According to the National Crime Victimization Survey conducted by the Bureau of Justice Statistics, over 2.4 million crimes occurred in parking lots or garages between 2004 and 2008. Of those, 16% were violent victimizations such as assault, rape, and robbery; the remaining 84% were motor and personal property theft. While the survey did not include murder, these numbers demonstrate the wide range of threats frequently encountered in parking areas.

Parking users are also exposed to less deadly risks such as traffic collisions, slips and falls, and medical emergencies, explains Ahrens. Individuals parking their vehicles deserve the same level of protection that they receive inside your building. This is true no matter if parking is free or paid, adds Ahrens – your company is liable for user safety either way.
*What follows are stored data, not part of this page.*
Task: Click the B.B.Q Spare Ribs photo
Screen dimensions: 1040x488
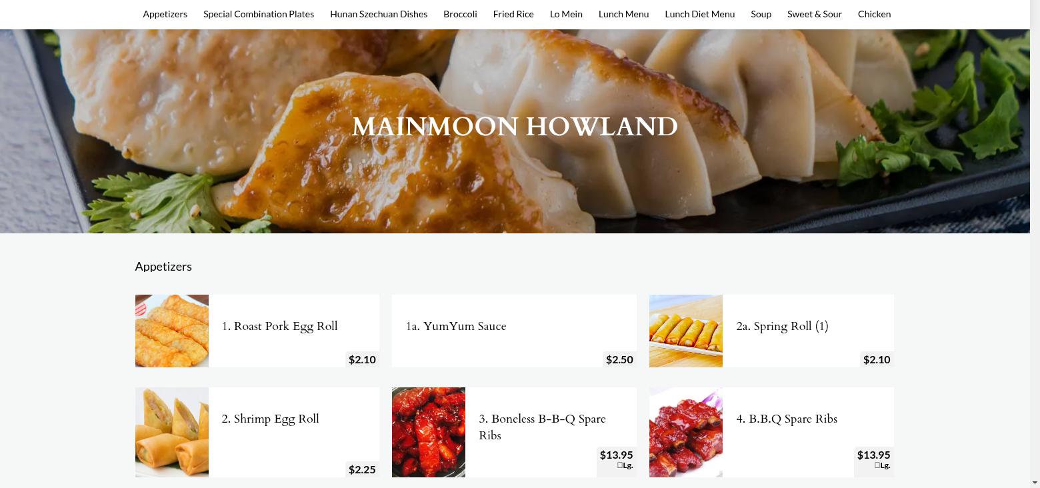Action: click(x=686, y=432)
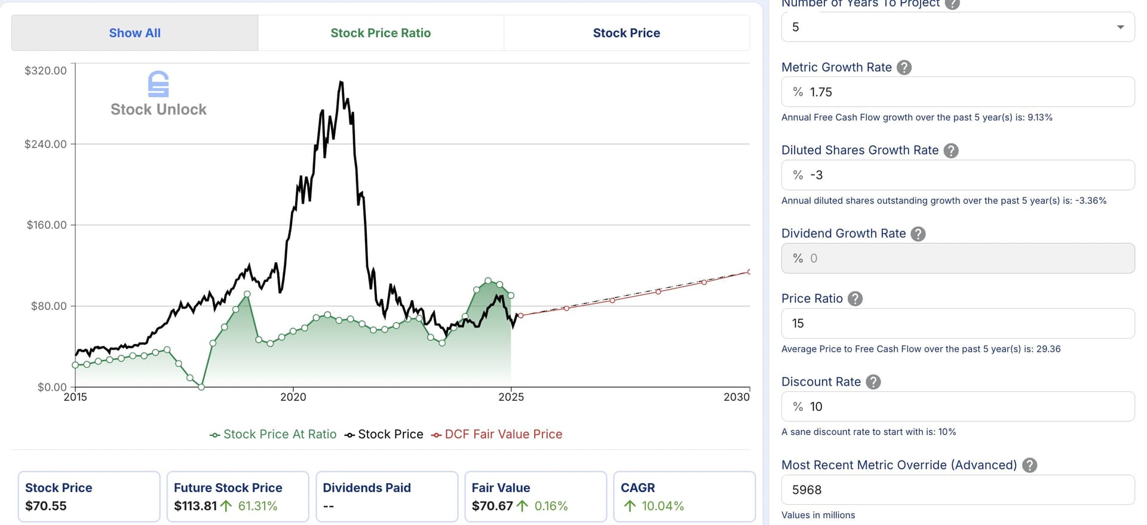Click help icon beside Diluted Shares Growth Rate
Screen dimensions: 1147x525
pyautogui.click(x=951, y=151)
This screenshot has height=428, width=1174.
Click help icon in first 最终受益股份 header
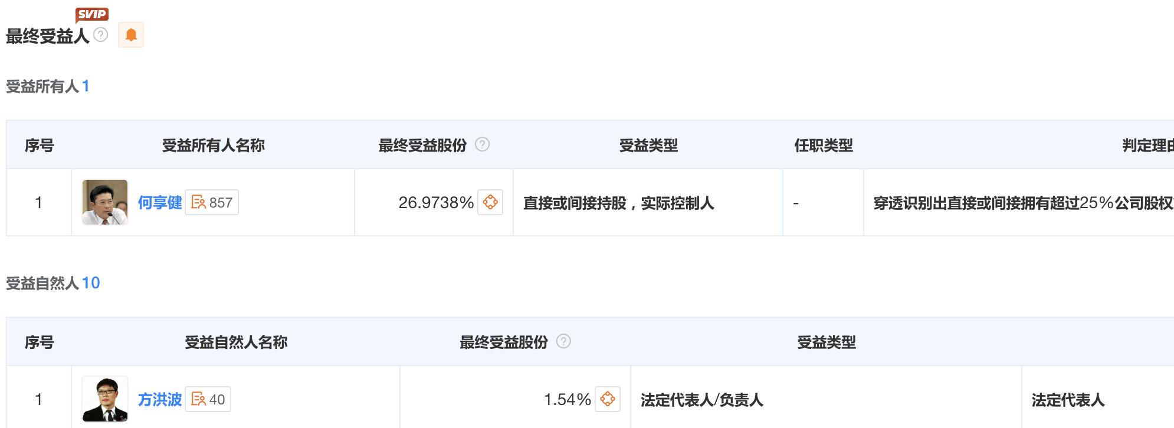point(482,144)
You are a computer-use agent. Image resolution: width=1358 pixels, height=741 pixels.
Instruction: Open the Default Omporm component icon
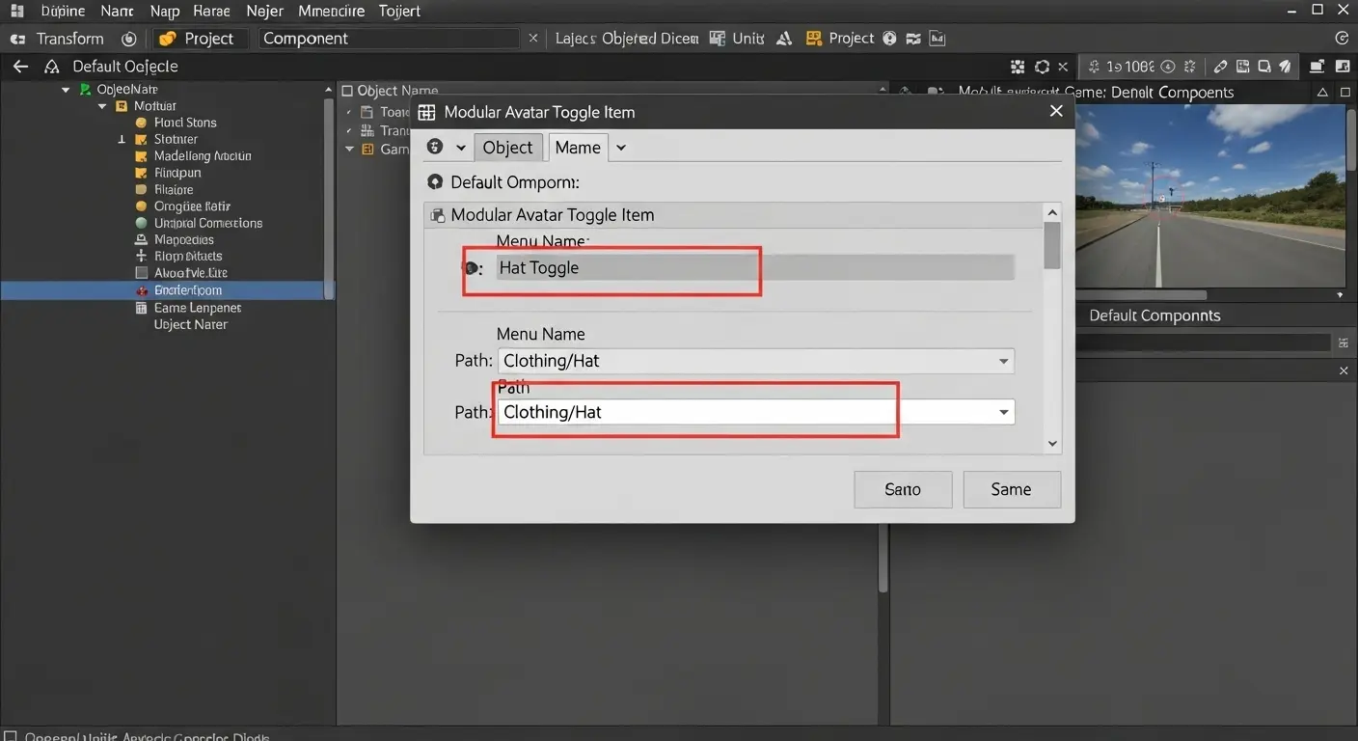[x=434, y=181]
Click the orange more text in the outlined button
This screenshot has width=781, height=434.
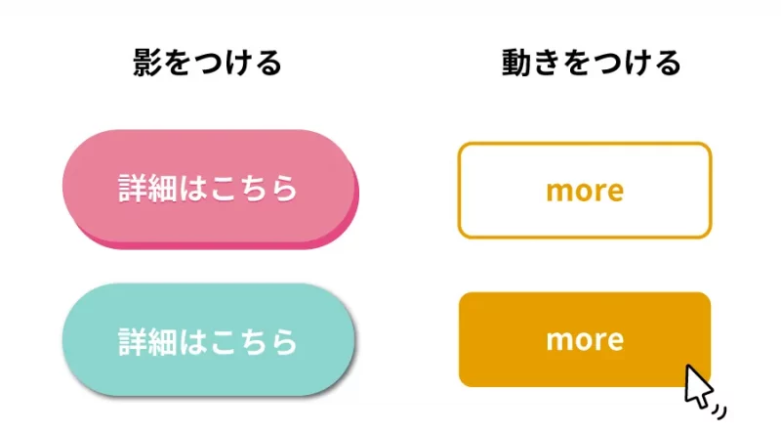tap(584, 190)
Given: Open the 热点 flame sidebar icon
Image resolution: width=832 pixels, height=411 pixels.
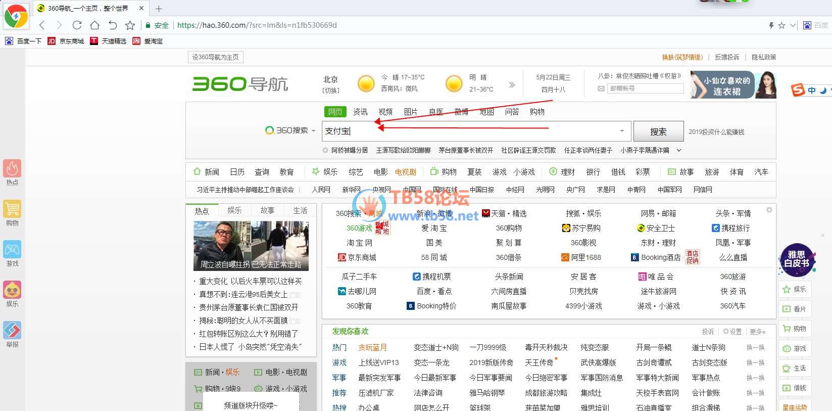Looking at the screenshot, I should pyautogui.click(x=12, y=169).

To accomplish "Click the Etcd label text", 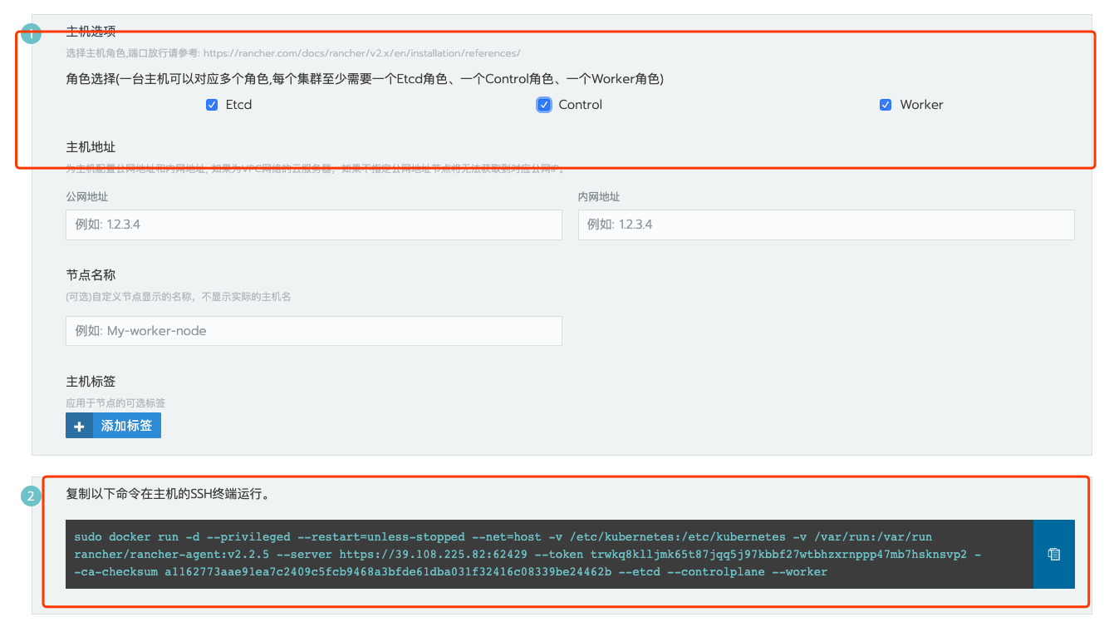I will tap(238, 105).
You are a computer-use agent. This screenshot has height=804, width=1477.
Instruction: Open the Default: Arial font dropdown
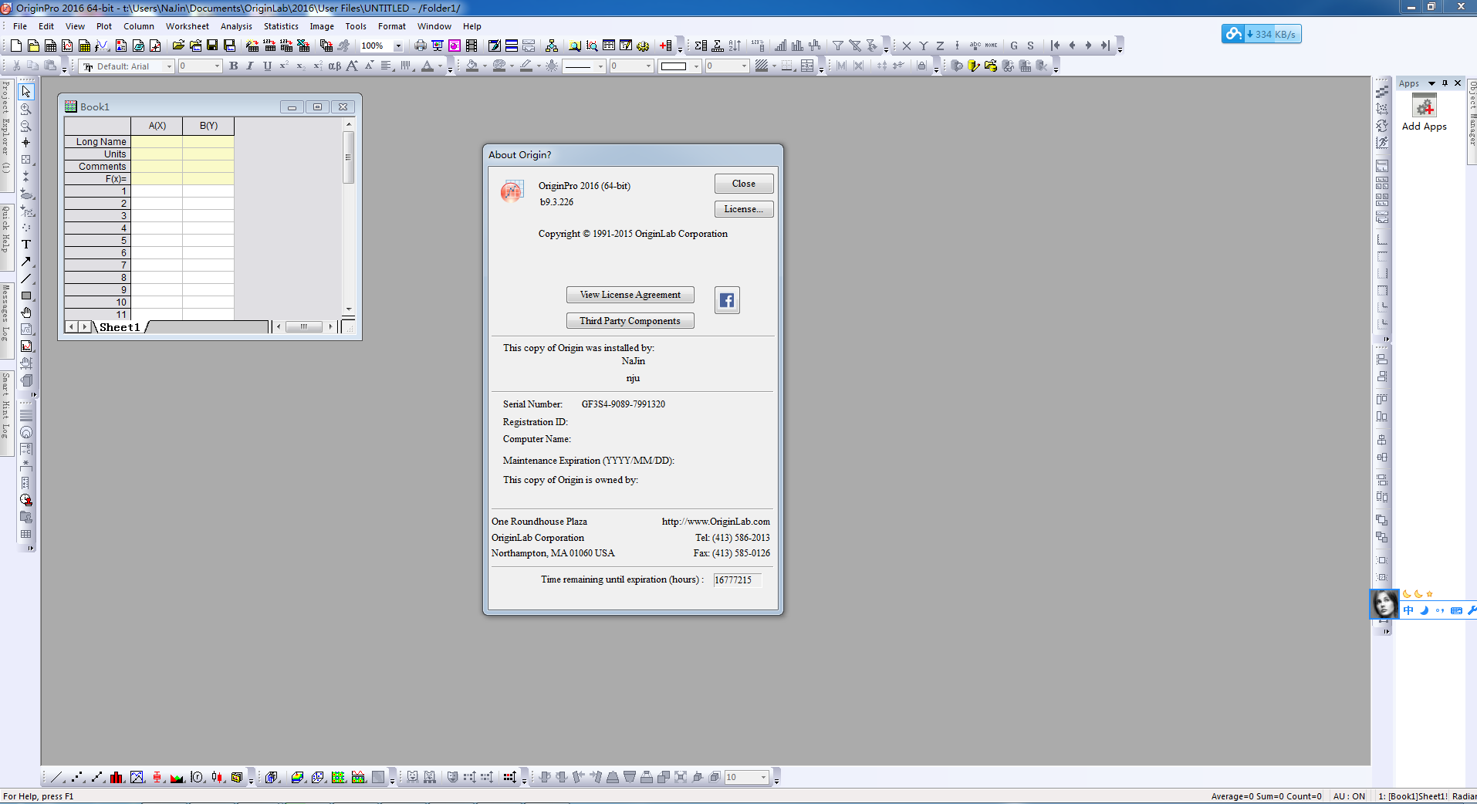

The challenge is that the risks for parking areas are always changing, says Geary Robinson, director of Parking and Transportation Services at the University of North Texas and co-chair of the Safety and Security Committee for the International Parking Institute. The 1990s put attention on bombings, 2001 gave way to terrorist attacks, and the last five years have seen an increased focus on mass shootings. No matter how big your parking area is, there’s a distinct reality that it could be a gateway or staging area for violence.

“It’s incumbent upon a building owner and the security team to constantly evaluate their property’s lot or garage and look for ways to improve safety,” Robinson stresses.